Тот отшатнулся. Когда-то прекрасное, нежно-задумчивое лицо приятельницы сжалось теперь в кулачок,
— Вишь, что ты со мной сделал, сучок?
— Ты сама ведь… Зачем травить меня было? Ну ушел от тебя… Так, может, сдуру еще и вернулся бы…
— Сдохни, Тришка! — крикнула Лизка, вынимая нож из-за пазухи. — Ты должен сдохнуть, околеть! Мы тебя все равно уроем! Верховодить тут всякими гадами и змеями ветряными тебе не позволим…
В это время тень, лежавшая на земле, ловко перекатилась к говорившим и, мигом завернув Трифонову штанину, впилась ему зубами в ногу.
Блеснули под дурындой-луной белые зубы, съехал чуть набок капюшон… Трифон узнал Пенкрата.

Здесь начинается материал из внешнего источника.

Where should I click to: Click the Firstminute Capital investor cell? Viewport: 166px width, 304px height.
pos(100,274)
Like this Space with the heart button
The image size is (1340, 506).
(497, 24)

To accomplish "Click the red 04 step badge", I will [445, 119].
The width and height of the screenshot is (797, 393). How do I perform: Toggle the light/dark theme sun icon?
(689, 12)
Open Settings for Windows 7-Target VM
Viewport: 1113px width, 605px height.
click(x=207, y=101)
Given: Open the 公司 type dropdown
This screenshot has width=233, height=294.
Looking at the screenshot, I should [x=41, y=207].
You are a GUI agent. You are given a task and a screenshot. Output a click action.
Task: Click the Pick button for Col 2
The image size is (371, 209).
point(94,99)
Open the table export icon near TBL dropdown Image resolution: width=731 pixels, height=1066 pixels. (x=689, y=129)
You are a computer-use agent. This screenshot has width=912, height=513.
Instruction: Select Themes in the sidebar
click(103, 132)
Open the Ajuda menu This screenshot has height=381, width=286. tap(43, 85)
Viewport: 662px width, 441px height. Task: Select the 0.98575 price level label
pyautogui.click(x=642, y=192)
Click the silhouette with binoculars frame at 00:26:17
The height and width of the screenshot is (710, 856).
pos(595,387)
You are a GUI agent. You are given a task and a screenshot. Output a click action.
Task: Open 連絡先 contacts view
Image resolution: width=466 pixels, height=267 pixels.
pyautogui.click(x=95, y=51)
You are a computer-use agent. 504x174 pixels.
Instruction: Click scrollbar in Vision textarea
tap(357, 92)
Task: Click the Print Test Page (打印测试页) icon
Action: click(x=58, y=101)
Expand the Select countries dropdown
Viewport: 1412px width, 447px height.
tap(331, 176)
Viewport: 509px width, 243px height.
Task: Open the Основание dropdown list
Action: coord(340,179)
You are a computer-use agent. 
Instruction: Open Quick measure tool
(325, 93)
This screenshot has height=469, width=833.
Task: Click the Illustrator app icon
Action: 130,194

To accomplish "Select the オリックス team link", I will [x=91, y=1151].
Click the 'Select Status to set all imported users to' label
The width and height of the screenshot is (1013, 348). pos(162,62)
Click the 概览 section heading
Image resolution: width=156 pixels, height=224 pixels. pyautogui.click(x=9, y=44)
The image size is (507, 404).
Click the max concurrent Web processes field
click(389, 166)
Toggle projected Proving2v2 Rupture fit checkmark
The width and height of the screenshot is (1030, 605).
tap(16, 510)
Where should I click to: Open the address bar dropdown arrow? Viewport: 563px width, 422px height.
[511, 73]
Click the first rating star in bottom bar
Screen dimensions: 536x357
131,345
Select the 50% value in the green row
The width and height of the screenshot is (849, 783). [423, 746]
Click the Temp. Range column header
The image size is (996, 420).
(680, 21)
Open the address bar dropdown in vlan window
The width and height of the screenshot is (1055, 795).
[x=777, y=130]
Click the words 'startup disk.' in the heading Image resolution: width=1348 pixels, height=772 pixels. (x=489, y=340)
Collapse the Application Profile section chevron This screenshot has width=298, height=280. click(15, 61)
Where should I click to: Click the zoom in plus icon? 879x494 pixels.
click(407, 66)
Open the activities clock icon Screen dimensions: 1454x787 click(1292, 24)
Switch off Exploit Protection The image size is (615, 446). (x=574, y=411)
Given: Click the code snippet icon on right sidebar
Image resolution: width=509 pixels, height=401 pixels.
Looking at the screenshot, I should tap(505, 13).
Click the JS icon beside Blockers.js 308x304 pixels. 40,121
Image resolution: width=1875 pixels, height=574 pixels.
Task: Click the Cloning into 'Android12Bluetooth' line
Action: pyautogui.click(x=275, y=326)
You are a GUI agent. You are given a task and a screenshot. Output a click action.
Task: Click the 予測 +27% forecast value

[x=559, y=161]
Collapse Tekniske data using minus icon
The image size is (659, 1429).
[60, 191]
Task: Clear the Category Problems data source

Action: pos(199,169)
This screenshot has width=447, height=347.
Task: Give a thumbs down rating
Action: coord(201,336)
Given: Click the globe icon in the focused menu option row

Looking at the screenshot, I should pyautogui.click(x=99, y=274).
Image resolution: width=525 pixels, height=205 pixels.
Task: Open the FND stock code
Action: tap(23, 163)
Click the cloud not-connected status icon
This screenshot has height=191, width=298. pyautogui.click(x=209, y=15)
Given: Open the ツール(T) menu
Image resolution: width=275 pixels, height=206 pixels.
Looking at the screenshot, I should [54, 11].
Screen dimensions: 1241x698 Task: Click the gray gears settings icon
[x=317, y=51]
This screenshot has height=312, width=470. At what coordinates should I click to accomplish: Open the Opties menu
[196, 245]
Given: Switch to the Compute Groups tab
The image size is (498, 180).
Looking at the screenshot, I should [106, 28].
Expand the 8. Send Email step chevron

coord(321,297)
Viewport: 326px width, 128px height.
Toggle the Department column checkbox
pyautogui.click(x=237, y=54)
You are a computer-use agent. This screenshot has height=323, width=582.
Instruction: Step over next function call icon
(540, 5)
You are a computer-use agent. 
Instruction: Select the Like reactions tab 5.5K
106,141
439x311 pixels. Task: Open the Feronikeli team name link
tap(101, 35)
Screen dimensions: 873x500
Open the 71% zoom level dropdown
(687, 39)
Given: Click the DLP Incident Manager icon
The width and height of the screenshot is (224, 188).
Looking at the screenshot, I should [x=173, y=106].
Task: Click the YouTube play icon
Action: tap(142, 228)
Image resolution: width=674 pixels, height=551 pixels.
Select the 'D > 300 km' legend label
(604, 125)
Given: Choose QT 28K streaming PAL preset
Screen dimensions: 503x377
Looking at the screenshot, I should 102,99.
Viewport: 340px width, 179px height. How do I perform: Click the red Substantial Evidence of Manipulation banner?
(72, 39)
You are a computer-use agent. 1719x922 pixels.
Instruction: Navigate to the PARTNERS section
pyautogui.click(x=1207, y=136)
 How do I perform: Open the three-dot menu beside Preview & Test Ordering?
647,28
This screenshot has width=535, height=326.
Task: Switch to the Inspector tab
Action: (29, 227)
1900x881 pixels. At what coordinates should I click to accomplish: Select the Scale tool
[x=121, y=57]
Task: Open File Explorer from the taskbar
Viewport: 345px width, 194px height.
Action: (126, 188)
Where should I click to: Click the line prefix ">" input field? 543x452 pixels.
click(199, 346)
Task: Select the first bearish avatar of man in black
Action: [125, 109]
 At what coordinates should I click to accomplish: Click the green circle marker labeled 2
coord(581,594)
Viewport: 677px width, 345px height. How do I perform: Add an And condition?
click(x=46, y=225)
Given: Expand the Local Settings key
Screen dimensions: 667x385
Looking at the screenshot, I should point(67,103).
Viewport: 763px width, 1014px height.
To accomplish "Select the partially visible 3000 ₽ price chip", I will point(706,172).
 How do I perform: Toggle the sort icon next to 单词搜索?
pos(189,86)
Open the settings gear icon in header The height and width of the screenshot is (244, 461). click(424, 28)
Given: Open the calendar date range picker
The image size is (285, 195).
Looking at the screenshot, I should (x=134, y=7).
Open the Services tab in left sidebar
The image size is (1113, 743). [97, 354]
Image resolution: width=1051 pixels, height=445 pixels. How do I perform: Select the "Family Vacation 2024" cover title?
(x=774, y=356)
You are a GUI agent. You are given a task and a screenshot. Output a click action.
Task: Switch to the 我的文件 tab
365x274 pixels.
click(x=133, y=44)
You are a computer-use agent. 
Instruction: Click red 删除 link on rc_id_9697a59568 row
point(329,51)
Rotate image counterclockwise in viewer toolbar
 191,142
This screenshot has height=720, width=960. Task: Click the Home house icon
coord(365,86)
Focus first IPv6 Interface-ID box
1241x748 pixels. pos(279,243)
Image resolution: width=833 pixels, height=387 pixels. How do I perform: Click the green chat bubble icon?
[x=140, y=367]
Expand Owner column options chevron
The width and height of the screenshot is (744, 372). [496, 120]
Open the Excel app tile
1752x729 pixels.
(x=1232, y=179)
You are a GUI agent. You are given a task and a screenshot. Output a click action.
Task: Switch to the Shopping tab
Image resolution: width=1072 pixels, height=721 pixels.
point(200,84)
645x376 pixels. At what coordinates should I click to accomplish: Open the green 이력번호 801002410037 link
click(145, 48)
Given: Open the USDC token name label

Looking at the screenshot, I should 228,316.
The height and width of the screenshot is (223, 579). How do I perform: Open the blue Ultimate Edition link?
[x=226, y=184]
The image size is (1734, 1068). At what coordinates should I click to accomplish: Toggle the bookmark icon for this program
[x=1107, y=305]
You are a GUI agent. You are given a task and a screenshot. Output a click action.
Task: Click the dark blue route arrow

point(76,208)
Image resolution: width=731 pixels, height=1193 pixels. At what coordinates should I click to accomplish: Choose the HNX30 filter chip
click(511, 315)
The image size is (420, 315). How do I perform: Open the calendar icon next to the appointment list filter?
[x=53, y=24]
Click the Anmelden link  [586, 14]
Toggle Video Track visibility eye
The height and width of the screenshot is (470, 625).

Бегущая из ноги кровь и резкая боль дурно подействовали на Трифона. Он стал бить лежащего Пенкрата ногами, потом замолотил кулаками по лисьей Лизкиной морде…
Через пять минут Лизка и Пенкрат лежали бездвижно за углом у морга.
Трифон отдышался. Потом, ухватив одной рукой за одежду Лизку, а другой Пенкрата — поволок их подальше от облачно-лунного света, к зарослям кустов. По дороге не выдержал, остановился, приложил ухо к Лизкиной груди. Тут же, сам себя застыдившись, выпрямился, потрогал пульс у нее на шее. Пульс слабо, но прослушивался.
Не тратя больше времени на Лизку и Пенкрата, Трифон поспешил в морг. Но по пути опять-таки оглянулся: Лизка и Пенкрат лежали, как мертвые. А чуть подальше от них над кустами торчала чья-то рыжая голова, скорей даже — «будка».
«Будка» повертывалась на длинной шее и за происходящим с интересом наблюдала. Правда, даже малейшего звука, одобряющего или порицающего происшедшее, рыжая «будка» не производила. Лишь подобие дрянной улыбочки скользнуло вдруг по губам наблюдавшего. Впрочем, рыжий сразу улыбку с лица согнал и за кустами сгинул.
«Присел он, что ли?»
Разбираться не было времени. Трифон бросил искать взглядом рыжего и отворил дверь морга, которую сторожа снова-таки, по уговору, оставили на ночь открытой.
То, что Трифон увидел, перевернуло его сознание, как шутя ребенок переворачивает игрушечного Ваньку-встаньку.
Рома Петров, наполовину голый, закутанный, как в бане, по животу и ногам простыней, снова сидел на стуле. В руках у него была все та же книга.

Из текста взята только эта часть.